(Part of a data file)
☆ ☆ ☆ ☆ ☆
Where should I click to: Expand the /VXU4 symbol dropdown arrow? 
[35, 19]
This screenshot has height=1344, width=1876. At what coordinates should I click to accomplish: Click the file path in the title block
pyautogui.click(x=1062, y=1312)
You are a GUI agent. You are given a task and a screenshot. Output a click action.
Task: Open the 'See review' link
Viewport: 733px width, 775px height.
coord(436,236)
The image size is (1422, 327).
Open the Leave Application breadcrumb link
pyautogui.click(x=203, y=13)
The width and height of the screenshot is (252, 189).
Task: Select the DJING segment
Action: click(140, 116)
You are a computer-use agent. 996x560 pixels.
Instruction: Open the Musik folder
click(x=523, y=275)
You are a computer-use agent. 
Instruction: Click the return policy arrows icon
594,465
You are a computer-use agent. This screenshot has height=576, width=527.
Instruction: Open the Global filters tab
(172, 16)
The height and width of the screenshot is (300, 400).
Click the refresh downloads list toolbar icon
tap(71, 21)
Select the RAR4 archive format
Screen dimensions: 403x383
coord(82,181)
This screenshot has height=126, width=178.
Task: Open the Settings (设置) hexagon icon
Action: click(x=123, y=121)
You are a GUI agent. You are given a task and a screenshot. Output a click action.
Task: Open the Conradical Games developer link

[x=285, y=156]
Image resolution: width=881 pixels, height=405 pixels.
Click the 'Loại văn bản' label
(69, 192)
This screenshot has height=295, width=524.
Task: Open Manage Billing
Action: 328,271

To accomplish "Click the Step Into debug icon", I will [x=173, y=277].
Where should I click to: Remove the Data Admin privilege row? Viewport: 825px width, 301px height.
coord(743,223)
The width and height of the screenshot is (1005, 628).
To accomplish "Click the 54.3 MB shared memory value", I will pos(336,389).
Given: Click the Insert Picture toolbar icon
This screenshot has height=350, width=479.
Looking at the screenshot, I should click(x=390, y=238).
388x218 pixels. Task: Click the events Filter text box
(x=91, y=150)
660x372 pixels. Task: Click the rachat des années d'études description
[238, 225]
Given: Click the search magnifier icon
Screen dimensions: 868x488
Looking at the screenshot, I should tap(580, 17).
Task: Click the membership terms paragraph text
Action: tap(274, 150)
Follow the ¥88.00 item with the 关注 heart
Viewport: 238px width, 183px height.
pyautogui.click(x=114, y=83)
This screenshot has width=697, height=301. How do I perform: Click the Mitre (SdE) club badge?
☆ ☆ ☆ ☆ ☆
**Work to complete**
Reproduce the listing above, swapping each instance of "computer-use agent" for "screen agent" and changing nothing else.

**Task output**
Where should I click to: Expand the /VXU4 symbol dropdown arrow? 
[35, 19]
This screenshot has height=1344, width=1876. At what coordinates should I click to accomplish: Click the file path in the title block
pyautogui.click(x=1062, y=1312)
You are a GUI agent. You are given a task and a screenshot. Output a click action.
Task: Open the 'See review' link
Viewport: 733px width, 775px height.
coord(436,236)
The image size is (1422, 327).
Open the Leave Application breadcrumb link
pyautogui.click(x=203, y=13)
The width and height of the screenshot is (252, 189).
Task: Select the DJING segment
Action: click(140, 116)
You are a screen agent. 996x560 pixels.
Instruction: Open the Musik folder
click(x=523, y=275)
You are a screen agent. 
Instruction: Click the return policy arrows icon
594,465
You are a screen agent. This screenshot has height=576, width=527.
Instruction: Open the Global filters tab
(172, 16)
The height and width of the screenshot is (300, 400).
Click the refresh downloads list toolbar icon
tap(71, 21)
Select the RAR4 archive format
Screen dimensions: 403x383
coord(82,181)
This screenshot has height=126, width=178.
Task: Open the Settings (设置) hexagon icon
Action: click(x=123, y=121)
You are a GUI agent. You are given a task and a screenshot. Output a click action.
Task: Open the Conradical Games developer link

[x=285, y=156]
Image resolution: width=881 pixels, height=405 pixels.
Click the 'Loại văn bản' label
(69, 192)
This screenshot has height=295, width=524.
Task: Open Manage Billing
Action: 328,271

To accomplish "Click the Step Into debug icon", I will [x=173, y=277].
Where should I click to: Remove the Data Admin privilege row? Viewport: 825px width, 301px height.
coord(743,223)
The width and height of the screenshot is (1005, 628).
To accomplish "Click the 54.3 MB shared memory value", I will pos(336,389).
Given: Click the Insert Picture toolbar icon
This screenshot has height=350, width=479.
Looking at the screenshot, I should click(x=390, y=238).
388x218 pixels. Task: Click the events Filter text box
(x=91, y=150)
660x372 pixels. Task: Click the rachat des années d'études description
[238, 225]
Given: Click the search magnifier icon
Screen dimensions: 868x488
Looking at the screenshot, I should tap(580, 17).
Task: Click the membership terms paragraph text
Action: tap(274, 150)
Follow the ¥88.00 item with the 关注 heart
Viewport: 238px width, 183px height.
pyautogui.click(x=114, y=83)
This screenshot has width=697, height=301. How do I perform: Click the Mitre (SdE) club badge?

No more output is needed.